» Exercise: Pick every line out of the entries below that holds the string "computer", and report them.

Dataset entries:
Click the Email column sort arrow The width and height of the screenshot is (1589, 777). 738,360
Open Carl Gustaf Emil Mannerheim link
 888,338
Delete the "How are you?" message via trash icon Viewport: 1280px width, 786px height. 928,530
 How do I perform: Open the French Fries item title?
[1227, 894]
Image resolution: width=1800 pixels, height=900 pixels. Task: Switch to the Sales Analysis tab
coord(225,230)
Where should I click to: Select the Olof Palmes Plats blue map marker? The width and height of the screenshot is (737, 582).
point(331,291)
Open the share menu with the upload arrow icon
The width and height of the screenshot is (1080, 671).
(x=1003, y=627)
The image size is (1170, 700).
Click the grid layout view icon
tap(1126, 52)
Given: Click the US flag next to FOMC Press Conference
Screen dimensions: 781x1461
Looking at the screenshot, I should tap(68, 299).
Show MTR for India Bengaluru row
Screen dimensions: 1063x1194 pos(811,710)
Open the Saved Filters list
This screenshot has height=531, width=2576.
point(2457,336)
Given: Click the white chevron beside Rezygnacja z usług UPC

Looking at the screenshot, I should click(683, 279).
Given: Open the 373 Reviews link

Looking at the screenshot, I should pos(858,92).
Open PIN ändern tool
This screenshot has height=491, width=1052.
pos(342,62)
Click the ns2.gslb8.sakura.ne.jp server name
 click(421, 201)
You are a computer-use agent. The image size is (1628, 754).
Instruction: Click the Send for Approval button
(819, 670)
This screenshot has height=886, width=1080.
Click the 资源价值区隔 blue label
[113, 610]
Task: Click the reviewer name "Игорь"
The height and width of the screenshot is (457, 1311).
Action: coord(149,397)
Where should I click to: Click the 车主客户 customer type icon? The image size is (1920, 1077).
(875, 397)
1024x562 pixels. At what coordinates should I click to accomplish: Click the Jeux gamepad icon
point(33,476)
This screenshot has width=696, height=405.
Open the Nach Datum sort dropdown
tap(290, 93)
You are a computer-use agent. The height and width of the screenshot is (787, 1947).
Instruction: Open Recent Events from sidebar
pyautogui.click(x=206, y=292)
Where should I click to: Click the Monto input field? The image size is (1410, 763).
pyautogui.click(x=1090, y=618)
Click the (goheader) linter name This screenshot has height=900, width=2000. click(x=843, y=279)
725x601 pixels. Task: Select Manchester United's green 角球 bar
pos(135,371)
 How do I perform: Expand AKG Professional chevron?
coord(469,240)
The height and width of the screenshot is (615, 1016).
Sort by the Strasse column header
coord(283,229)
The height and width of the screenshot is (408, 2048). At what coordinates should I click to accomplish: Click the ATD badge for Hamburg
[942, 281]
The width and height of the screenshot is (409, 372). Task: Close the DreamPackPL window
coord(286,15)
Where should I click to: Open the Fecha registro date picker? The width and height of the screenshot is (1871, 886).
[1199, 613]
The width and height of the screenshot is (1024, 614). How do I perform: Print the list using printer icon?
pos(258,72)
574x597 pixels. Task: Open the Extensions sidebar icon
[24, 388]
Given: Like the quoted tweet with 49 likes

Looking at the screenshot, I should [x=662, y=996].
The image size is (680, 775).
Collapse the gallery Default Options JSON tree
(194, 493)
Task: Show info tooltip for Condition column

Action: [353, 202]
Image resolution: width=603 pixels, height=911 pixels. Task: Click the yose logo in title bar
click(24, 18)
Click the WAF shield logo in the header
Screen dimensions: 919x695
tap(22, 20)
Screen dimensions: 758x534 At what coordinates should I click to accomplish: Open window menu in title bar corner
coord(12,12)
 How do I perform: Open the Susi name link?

» Completed task:
You are a computer-use agent. The image size is (1628, 754).
You are a computer-use agent. The height and width of the screenshot is (787, 1947).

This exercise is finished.